»Eine Höhlung. Siehst du, wo der hölzerne Schaft eingepaßt wird? Hier kannst du besonders gut erkennen, wie die Spitze mit einem winzigen Metallniet befestigt wird.«
»Und was würdest du vermuten, wo sie hergestellt wurden?« fragte Fidelma.
»Da brauche ich nicht zu raten«, erwiderte der Schmied lächelnd. »Siehst du die Lenkfedern?

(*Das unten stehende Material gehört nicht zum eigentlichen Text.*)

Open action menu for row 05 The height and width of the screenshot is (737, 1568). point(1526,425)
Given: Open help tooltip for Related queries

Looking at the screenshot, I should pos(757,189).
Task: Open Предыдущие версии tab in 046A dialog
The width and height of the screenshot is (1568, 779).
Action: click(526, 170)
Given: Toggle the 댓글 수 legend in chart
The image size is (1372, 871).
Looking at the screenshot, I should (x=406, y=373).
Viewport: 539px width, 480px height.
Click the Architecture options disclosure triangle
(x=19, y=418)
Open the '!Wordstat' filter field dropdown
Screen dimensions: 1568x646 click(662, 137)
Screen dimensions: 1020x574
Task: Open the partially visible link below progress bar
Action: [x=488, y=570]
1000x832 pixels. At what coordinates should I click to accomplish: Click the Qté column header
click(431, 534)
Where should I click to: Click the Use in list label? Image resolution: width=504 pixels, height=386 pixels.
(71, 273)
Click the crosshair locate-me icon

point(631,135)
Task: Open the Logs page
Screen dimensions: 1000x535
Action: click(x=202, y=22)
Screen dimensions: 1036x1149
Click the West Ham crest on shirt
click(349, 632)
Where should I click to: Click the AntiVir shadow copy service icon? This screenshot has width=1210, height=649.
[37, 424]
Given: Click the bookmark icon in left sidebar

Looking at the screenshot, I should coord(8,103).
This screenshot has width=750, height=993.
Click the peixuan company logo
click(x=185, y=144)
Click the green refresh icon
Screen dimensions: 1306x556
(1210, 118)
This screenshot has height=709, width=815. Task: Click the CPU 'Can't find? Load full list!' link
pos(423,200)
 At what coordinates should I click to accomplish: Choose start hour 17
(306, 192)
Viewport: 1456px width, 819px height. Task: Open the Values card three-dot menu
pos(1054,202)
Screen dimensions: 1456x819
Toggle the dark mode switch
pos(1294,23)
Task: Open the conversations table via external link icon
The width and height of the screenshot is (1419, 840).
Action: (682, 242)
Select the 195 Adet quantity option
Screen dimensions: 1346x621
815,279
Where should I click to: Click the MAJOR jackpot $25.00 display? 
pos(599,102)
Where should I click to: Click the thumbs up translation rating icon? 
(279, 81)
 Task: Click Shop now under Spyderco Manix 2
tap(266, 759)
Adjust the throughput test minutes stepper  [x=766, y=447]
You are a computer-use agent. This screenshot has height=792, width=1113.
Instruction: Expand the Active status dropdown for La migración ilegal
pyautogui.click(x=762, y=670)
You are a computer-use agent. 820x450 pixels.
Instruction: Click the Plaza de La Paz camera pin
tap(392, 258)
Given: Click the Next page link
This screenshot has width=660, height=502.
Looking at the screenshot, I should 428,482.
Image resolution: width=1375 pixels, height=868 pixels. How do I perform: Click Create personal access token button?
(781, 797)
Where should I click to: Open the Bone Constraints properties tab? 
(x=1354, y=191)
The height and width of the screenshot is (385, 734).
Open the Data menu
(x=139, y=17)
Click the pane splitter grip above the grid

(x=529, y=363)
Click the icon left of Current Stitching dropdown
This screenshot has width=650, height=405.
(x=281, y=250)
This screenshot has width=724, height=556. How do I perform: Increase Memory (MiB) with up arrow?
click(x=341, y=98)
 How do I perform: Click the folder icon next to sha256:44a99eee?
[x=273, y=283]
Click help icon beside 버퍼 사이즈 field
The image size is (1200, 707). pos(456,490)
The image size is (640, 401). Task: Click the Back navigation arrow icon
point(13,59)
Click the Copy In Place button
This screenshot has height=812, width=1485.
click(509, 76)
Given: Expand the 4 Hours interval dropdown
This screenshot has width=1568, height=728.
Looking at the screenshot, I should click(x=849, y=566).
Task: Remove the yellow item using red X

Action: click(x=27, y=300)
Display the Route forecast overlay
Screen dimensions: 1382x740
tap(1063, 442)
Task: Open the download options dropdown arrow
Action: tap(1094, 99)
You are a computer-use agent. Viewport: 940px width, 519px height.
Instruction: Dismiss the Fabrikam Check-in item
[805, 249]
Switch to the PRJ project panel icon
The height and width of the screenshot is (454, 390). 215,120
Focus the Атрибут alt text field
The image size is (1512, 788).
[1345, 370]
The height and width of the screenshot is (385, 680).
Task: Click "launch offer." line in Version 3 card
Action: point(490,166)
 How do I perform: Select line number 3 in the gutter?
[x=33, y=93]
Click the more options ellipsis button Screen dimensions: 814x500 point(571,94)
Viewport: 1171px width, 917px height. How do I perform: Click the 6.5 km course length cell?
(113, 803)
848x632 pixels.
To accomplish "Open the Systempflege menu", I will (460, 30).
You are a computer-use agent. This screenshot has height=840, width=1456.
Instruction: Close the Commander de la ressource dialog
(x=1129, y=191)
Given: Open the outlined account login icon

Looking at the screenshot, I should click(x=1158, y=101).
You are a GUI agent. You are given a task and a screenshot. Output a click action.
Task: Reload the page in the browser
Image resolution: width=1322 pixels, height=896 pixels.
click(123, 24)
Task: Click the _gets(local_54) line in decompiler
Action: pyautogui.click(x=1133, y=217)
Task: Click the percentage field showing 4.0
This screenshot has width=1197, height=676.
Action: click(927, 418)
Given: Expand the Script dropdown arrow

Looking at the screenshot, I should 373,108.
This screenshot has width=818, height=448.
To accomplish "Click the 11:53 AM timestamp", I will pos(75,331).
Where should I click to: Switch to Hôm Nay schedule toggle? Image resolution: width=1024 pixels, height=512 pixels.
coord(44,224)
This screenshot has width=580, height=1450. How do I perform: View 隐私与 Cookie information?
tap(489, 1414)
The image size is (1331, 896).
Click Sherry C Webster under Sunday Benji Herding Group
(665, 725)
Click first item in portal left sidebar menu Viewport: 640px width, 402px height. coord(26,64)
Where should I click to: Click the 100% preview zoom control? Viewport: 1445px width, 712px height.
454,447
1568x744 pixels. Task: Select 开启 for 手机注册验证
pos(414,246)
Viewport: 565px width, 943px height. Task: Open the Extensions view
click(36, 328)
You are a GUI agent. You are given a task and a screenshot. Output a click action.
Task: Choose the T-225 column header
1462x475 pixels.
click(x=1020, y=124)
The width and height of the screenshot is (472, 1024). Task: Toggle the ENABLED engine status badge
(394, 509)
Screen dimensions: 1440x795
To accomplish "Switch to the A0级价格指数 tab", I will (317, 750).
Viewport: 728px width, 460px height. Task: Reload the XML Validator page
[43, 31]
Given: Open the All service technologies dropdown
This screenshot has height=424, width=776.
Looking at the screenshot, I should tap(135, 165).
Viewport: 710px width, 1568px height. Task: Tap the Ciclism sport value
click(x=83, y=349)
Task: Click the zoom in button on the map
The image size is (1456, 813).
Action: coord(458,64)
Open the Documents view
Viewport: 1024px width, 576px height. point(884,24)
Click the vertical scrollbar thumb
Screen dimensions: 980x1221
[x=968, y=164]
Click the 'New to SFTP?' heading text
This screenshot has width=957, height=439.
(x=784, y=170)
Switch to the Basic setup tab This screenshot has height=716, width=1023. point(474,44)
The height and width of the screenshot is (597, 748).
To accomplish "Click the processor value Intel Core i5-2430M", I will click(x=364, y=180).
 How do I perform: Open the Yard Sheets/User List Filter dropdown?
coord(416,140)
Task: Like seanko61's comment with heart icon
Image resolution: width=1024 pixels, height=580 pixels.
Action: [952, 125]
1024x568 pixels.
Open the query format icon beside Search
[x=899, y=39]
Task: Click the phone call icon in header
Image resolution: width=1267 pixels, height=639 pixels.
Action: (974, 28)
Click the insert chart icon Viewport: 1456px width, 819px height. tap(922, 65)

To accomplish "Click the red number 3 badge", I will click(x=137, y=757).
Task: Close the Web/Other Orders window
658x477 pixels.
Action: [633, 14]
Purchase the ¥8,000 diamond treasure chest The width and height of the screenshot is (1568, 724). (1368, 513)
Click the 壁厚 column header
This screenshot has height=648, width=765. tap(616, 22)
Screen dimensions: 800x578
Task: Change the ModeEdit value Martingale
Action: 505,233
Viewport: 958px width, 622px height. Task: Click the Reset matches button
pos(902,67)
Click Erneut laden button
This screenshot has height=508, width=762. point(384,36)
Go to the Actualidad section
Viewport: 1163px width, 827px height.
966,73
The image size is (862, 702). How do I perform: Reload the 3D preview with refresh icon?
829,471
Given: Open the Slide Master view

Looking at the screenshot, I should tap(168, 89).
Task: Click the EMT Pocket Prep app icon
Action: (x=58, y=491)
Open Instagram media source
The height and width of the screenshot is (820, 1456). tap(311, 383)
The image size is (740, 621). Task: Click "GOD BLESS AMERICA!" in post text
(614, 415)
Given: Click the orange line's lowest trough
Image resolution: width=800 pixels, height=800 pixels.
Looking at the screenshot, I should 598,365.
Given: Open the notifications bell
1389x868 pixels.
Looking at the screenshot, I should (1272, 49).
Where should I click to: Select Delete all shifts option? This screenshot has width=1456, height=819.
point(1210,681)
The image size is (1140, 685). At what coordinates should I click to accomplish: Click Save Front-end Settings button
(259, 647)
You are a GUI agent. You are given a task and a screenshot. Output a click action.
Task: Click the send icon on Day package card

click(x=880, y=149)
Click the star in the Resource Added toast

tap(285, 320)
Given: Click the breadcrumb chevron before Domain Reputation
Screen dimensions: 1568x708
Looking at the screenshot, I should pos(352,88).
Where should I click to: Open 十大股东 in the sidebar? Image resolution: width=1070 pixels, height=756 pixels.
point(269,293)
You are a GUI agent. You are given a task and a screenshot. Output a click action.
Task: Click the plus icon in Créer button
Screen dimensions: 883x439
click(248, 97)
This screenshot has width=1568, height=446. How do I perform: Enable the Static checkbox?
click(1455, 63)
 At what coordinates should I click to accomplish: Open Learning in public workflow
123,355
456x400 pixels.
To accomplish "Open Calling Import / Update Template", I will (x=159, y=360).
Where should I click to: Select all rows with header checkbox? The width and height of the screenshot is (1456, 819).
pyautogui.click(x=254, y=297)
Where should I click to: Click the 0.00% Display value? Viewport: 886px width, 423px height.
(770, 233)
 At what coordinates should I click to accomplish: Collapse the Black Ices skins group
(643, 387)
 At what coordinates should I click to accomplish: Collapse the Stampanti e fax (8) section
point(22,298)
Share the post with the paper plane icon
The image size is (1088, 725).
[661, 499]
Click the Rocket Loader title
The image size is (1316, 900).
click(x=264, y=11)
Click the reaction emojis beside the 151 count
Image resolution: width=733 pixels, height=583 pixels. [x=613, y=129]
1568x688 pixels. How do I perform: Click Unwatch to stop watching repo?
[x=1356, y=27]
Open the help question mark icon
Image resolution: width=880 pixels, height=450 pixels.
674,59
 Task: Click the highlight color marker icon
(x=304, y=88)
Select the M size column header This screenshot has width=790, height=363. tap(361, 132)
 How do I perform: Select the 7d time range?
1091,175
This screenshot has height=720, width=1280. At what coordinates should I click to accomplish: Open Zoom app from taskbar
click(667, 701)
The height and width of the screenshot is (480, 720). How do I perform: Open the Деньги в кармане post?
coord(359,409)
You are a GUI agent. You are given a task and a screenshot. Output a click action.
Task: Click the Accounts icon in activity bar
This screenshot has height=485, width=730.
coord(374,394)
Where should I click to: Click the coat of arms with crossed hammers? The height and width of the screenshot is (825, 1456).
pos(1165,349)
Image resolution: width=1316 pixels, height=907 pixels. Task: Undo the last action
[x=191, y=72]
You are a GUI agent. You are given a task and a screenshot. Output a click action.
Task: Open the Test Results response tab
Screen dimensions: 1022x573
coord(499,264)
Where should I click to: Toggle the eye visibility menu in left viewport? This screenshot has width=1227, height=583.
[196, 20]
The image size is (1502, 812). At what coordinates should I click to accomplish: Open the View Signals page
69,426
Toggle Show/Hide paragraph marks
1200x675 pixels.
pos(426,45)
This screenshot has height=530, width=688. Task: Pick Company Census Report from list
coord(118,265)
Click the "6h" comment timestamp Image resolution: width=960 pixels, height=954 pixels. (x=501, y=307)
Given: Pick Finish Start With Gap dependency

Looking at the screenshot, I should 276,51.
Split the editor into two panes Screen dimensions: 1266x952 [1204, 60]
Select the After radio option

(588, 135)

Sie tragen das Zeichen eines Pfeilschmieds von Cnoc Äine, und du befindest dich in diesem Gebiet, wie du sicher weißt, Lady.«
Fidelma lächelte dünn. »Könntest du mir einen Schmied nennen, Nion, der solche Pfeile herstellt?«
Unerwartet lachte der Schmied laut auf. »Siehst du meinen Nachbarn dort ...«, sagte er und wies auf eine nahe Zimmermannswerkstatt. »Er fertigt die Schäfte und die Lenkfedern an, und ich mache die Pfeilspitzen und setze sie auf. Dieser Pfeil gehört zu einem Bündel, das ich vor knapp einer Woche gemacht habe, das sehe ich deutlich. Weshalb fragst du, Lady?« fügte er hinzu und gab ihr die Pfeile zurück.
Sein Gehilfe kam wieder, schüttete einen Beutel Holzkohle ins Schmiedefeuer und schürte es mit einem Eisenstab.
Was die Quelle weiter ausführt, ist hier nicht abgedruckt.